Fatala-1 was only the third well drilled offshore Guinea, so the region remains highly underexplored. The well was targeting the centre of a Cenomanian fan feature and to tag the edges of two of the further three fans seen in the prospect. It encountered a 75m thick Cenomanian sedimentary sequence, but this mainly consisted of siltstone and clays and no hydrocarbons were detected. Hyperdynamics have however identified a five metre sand on the edge of a channel sitting above the main target, and on this basis believes it has made a discovery with potentially exploitable resources and has requested a two year appraisal period from the Guinea government.

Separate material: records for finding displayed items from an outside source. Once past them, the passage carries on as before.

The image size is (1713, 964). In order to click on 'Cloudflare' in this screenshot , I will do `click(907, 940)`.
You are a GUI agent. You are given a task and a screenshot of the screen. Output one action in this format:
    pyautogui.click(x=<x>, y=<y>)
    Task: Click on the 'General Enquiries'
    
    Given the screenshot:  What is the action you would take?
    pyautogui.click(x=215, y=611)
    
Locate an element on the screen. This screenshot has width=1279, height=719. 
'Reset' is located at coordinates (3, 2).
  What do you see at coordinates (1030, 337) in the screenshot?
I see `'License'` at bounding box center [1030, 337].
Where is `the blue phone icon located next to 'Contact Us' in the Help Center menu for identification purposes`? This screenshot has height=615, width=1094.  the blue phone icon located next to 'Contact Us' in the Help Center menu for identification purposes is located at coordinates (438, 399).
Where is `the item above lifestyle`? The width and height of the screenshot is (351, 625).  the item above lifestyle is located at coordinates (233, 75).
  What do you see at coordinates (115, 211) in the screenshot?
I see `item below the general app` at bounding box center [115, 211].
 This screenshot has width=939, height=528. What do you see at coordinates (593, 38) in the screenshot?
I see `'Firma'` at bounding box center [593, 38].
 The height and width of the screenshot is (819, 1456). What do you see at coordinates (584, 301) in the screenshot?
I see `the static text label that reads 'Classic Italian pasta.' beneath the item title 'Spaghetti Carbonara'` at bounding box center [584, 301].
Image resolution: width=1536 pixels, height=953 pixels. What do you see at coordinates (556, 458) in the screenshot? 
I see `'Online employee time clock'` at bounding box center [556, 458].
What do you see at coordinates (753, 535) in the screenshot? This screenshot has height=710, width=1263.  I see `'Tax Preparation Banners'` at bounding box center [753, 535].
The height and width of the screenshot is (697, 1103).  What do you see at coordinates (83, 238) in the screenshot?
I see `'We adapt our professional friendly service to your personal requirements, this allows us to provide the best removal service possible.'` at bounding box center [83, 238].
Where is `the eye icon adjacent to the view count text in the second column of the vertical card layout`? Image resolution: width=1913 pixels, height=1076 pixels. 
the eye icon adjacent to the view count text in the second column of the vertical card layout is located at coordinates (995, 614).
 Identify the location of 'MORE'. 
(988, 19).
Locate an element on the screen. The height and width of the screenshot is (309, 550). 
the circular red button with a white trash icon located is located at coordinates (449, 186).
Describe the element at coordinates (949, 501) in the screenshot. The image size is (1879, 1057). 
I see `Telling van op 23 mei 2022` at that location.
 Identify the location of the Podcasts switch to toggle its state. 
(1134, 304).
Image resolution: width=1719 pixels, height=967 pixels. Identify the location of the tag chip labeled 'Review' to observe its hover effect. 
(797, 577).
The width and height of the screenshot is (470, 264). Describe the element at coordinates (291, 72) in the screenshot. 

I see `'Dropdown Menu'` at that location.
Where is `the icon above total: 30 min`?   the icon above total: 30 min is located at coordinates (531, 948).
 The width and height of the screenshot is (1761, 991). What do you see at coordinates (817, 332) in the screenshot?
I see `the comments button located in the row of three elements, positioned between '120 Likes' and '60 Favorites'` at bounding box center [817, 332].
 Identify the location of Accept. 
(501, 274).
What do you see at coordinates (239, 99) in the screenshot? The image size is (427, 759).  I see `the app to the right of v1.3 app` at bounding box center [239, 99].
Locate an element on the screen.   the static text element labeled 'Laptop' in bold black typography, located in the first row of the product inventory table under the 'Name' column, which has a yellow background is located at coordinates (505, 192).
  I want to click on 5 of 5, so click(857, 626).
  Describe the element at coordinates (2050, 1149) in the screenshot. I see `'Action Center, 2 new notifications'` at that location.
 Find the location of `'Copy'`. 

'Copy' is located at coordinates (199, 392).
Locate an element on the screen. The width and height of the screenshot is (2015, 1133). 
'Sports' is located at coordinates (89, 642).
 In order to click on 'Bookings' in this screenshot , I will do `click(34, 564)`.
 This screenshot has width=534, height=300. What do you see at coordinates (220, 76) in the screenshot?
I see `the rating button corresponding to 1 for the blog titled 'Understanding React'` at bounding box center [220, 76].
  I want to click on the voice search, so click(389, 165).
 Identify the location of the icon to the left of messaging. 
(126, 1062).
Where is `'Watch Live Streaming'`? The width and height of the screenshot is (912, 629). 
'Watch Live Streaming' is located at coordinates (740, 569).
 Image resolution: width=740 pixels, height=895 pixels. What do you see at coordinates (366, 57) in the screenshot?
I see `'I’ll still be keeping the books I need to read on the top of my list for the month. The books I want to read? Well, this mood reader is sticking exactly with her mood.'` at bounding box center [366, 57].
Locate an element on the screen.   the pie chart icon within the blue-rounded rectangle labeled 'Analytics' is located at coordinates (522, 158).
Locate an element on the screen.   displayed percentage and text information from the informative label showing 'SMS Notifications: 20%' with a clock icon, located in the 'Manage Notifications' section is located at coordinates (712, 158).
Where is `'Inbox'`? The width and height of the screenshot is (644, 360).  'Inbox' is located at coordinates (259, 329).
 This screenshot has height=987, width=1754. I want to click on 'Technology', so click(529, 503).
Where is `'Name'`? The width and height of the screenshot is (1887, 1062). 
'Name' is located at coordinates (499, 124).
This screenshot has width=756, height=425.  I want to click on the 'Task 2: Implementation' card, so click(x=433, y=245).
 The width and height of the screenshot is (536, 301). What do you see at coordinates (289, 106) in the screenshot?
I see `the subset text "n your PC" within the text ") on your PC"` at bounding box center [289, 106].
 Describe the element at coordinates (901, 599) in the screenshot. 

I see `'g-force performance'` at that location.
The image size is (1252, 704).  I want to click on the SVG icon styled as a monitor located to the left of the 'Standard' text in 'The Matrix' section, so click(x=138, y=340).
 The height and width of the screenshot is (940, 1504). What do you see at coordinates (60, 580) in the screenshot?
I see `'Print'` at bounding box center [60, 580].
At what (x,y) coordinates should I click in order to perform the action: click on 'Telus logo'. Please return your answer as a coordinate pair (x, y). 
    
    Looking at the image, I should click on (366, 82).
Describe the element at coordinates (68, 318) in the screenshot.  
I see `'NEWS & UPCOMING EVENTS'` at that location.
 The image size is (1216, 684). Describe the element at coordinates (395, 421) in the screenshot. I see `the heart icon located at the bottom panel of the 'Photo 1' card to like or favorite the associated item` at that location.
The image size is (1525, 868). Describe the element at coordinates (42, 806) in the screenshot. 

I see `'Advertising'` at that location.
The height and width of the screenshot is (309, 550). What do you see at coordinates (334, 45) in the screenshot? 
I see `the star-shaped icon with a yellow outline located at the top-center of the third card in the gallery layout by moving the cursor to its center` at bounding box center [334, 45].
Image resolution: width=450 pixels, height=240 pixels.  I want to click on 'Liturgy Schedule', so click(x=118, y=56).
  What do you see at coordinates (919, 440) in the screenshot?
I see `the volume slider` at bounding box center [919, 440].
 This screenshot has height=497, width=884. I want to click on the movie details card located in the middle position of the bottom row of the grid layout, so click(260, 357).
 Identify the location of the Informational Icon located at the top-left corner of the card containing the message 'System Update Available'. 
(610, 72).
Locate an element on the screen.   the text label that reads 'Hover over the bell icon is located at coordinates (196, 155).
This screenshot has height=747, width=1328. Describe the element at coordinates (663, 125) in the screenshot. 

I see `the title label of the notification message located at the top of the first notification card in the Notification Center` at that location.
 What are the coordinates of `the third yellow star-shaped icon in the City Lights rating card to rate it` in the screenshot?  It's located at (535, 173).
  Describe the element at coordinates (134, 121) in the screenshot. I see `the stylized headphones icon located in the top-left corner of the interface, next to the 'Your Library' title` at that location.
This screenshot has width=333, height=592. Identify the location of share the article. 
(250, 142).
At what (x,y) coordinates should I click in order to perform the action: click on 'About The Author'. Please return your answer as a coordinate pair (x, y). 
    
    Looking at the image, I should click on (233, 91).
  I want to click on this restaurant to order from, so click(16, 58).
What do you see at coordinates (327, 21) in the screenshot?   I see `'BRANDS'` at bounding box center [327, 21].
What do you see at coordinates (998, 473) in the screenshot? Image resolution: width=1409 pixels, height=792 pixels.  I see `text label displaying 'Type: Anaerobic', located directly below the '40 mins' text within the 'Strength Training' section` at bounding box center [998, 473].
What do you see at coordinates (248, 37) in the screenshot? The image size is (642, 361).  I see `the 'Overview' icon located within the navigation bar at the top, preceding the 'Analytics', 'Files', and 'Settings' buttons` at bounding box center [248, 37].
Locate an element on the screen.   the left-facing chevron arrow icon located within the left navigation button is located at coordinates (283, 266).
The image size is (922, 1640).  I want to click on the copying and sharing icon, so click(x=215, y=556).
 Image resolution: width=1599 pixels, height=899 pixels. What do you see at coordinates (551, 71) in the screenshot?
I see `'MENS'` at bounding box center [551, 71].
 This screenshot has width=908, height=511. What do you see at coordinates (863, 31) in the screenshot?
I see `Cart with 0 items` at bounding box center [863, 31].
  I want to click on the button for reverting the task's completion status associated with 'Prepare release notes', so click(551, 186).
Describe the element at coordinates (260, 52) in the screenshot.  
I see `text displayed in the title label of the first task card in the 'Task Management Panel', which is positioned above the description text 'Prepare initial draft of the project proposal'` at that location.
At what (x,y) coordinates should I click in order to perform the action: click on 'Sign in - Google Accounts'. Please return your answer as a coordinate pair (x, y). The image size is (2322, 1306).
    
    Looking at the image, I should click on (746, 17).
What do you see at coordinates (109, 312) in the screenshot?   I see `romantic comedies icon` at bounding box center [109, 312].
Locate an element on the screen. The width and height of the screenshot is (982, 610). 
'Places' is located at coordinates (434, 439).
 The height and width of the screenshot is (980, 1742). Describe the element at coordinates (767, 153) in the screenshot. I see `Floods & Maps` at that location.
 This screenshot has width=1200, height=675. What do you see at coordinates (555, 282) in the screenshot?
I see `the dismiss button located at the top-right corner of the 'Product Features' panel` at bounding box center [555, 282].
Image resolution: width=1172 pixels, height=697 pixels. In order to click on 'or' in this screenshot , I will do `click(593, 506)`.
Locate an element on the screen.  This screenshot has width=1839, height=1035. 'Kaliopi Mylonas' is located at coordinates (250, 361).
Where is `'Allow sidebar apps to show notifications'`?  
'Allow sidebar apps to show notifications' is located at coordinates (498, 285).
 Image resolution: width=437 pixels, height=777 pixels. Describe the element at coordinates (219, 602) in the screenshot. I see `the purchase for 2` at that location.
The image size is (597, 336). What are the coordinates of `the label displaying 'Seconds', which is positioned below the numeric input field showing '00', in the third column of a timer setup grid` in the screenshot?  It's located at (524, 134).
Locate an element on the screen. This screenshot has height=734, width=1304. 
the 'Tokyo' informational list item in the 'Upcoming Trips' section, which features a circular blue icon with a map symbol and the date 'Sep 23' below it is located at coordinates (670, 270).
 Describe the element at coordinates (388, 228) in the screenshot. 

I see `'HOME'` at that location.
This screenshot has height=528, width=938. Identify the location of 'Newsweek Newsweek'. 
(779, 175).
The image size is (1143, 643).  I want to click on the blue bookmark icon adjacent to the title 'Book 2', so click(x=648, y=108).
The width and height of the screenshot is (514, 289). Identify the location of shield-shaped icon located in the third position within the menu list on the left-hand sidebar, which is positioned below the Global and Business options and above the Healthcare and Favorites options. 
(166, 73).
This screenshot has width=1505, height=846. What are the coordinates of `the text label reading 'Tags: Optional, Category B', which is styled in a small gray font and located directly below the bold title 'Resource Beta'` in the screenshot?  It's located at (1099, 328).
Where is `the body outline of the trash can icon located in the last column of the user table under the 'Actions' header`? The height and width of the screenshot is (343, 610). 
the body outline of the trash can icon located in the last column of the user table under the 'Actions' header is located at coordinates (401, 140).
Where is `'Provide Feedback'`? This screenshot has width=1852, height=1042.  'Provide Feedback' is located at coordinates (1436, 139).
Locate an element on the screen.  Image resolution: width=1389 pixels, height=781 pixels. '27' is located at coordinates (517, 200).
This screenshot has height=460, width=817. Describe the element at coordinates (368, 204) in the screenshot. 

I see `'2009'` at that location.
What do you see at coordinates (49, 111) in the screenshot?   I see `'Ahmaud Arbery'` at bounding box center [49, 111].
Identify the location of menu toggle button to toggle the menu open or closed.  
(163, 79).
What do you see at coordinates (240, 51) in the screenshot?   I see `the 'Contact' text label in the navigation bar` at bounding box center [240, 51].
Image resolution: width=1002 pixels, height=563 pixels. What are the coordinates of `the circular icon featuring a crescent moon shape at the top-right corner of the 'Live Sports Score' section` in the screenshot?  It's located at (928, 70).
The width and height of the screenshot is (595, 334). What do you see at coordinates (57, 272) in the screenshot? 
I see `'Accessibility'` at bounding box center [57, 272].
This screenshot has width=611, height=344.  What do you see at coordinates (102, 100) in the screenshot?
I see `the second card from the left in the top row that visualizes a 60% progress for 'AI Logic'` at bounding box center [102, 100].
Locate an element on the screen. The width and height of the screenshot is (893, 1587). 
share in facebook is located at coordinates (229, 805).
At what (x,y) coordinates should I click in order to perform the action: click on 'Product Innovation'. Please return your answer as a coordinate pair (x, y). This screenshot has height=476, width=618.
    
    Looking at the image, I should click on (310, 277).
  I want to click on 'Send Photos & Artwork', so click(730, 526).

Partner South Atlantic Petroleum (SAPetro) doesn’t agree and has announced it will withdraw from the partnership, returning its 50% interest to Hyperdynamics at no cost.
Any impact on sentiment in the region will be gauged from interest seen in Guinea’s upcoming first offshore round due to be launched in October this year. Twenty blocks are on offer, representing a huge increase in available acreage with only two offshore blocks awarded (both to Hyperdynamics) to date.
More broadly, recent exploration drilling between the SNE field offshore Senegal and the Anadarko discoveries in the eastern region of the Tano-Ivorian basin to the west of Jubilee have been unable to build on these successes. Ophir’s Ayame-1X well in the western Tano-Ivorian basin offshore Cote d’Ivoire encountered oil shows in the targeted reservoir but these were deemed to be non-commercial. The potential for traps updip of Ayame is now being investigated by Ophir and partner African Petroleum. This brings the number of wells drilled in the western part of the basin to nine, with only Total’s 2014 Saphir-1X well being successful. A licence round is also planned soon in Cote d’Ivoire, with 34 vacant offshore blocks on offer and a submission deadline expected in H1 2018.
In Liberia, ExxonMobil’s Mesurado-1 well failed to find hydrocarbons when it was drilled in December 2016, although 118m of reservoir quality sands were encountered. Partner Canadian Overseas Petroleum(COPL) has concluded from well post analysis that it is not possible to differentiate fluid type from the seismic expression, since the response in Mesurado looked identical to that seen in successful wells elsewhere in West Africa. The ExxonMobil/COPL PSC for Block LB-13 terminated on 25th September, however COPL has indicated that it still sees potential within the block and as such intends to approach the Government of Liberia with a view to entering into a new contract.